Work item ::
Could you transcribe all of the data exactly and skip any pictures?

Input data ::
----------------

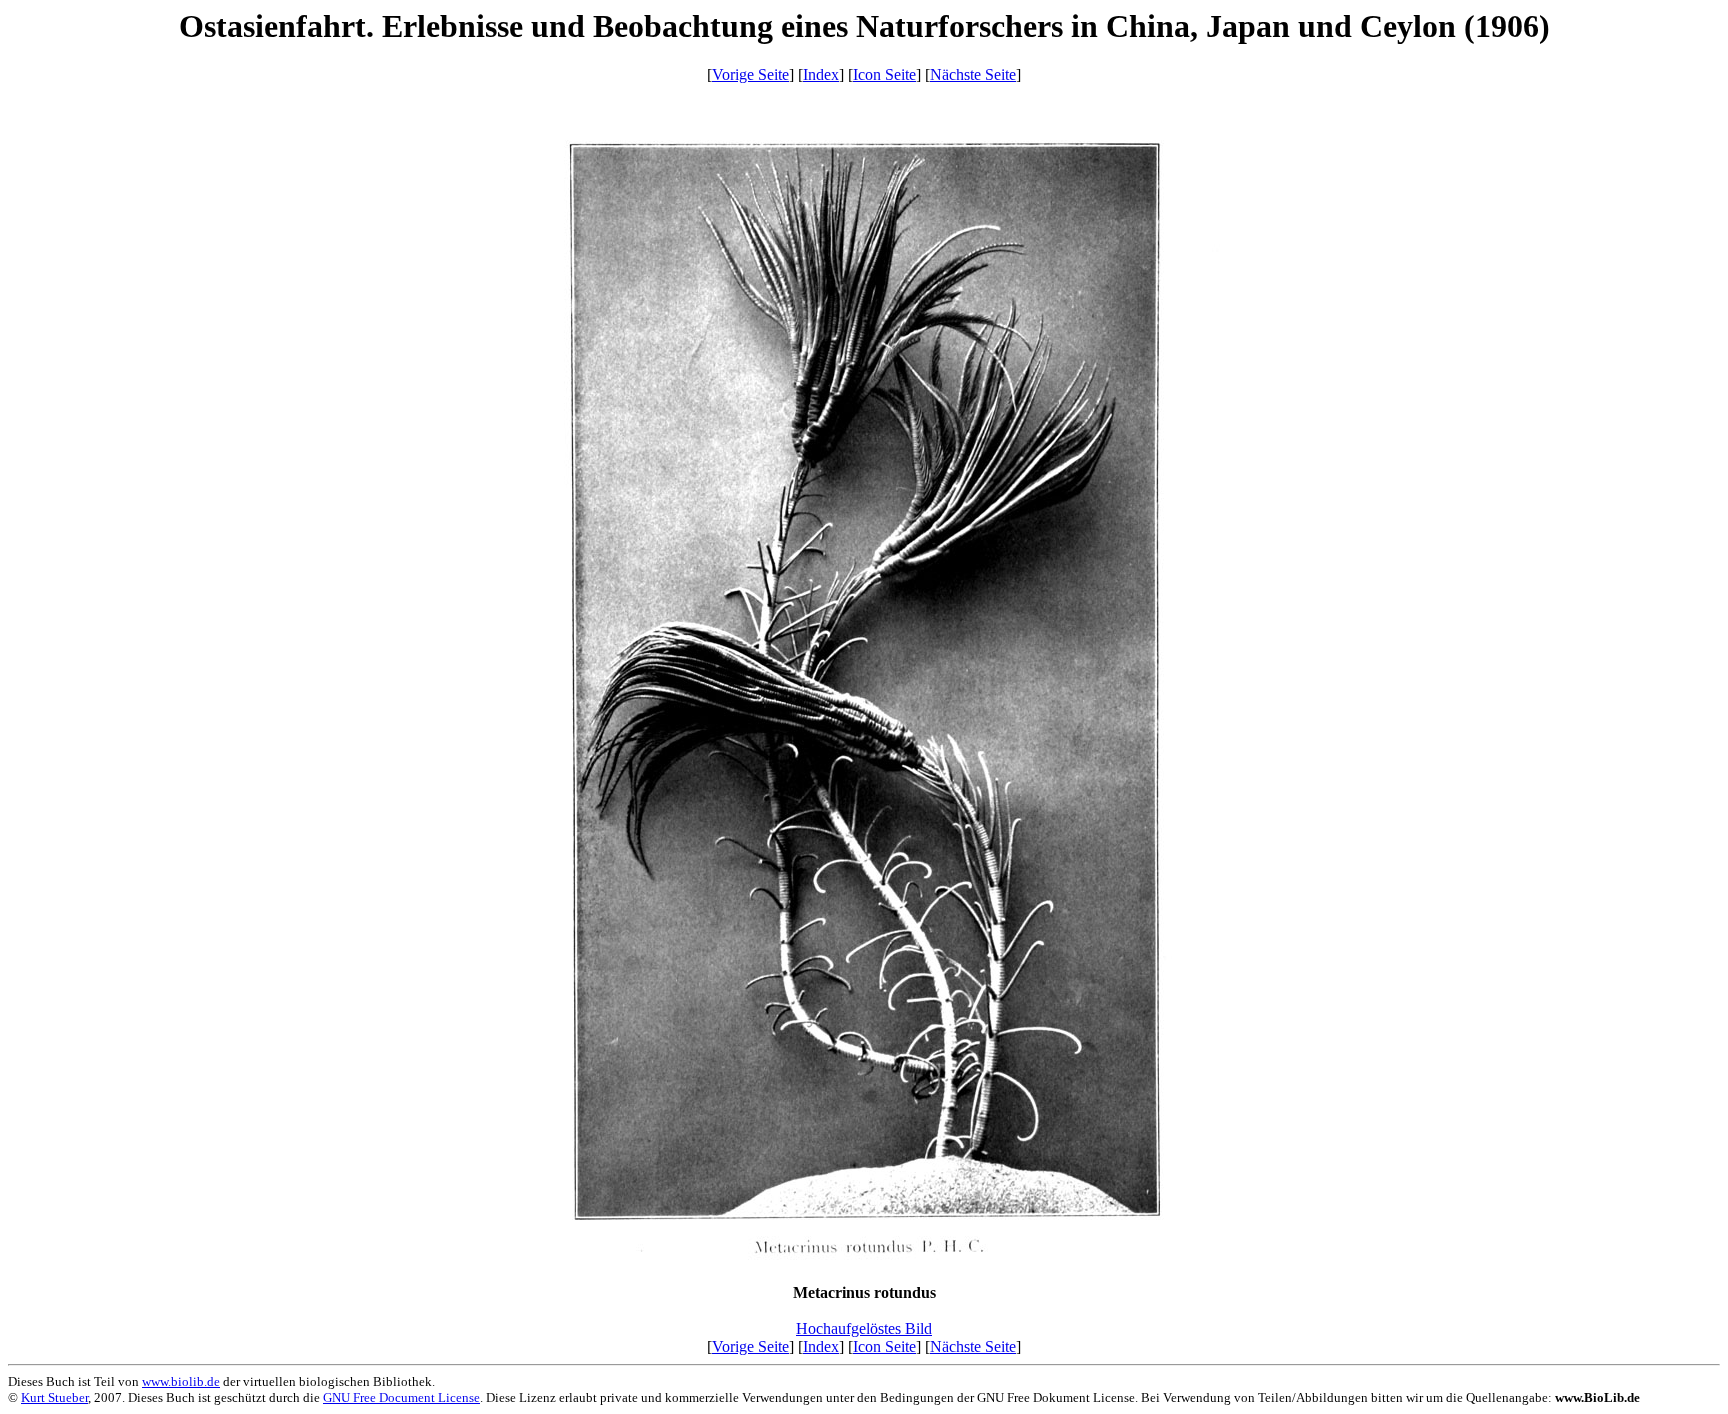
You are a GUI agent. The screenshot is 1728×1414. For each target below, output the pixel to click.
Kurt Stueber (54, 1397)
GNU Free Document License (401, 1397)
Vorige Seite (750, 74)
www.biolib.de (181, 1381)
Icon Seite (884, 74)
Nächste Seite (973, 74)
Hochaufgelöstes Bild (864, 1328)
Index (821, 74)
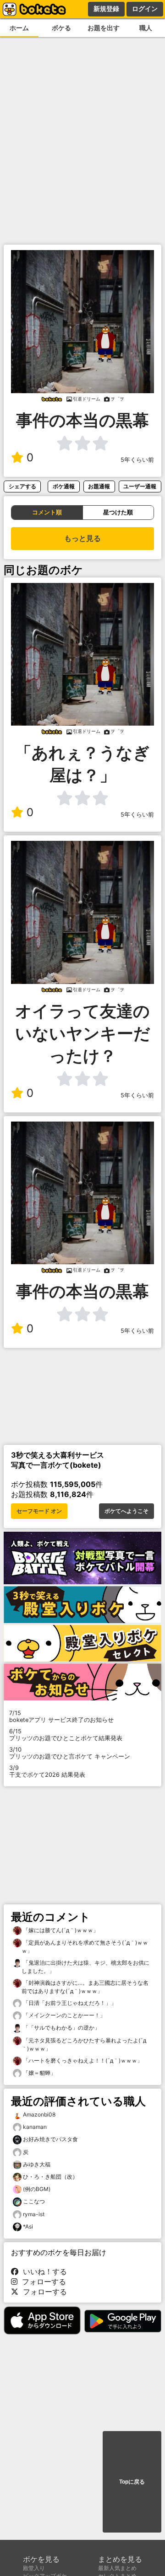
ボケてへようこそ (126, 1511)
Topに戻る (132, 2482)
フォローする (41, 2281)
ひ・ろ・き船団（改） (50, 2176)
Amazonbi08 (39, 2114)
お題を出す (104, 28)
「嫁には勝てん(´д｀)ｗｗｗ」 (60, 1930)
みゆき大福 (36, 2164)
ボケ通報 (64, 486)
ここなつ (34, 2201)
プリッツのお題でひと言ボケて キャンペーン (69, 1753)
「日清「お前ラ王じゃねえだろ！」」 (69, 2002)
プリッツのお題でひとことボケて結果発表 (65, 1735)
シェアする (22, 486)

----------------

Your response ::
You are a GUI agent. The screenshot is 1728×1414. For each target below, output the pixel to click.
Kurt Stueber (54, 1397)
GNU Free Document License (401, 1397)
Vorige Seite (750, 74)
www.biolib.de (181, 1381)
Icon Seite (884, 74)
Nächste Seite (973, 74)
Hochaufgelöstes Bild (864, 1328)
Index (821, 74)
ボケてへようこそ (126, 1511)
Topに戻る (132, 2482)
フォローする (41, 2281)
ひ・ろ・き船団（改） (50, 2176)
Amazonbi08 (39, 2114)
お題を出す (104, 28)
「嫁には勝てん(´д｀)ｗｗｗ」 (60, 1930)
みゆき大福 (36, 2164)
ボケ通報 (64, 486)
ここなつ (34, 2201)
プリッツのお題でひと言ボケて キャンペーン (69, 1753)
「日清「お前ラ王じゃねえだろ！」」 (69, 2002)
プリッツのお題でひとことボケて結果発表 (65, 1735)
シェアする (22, 486)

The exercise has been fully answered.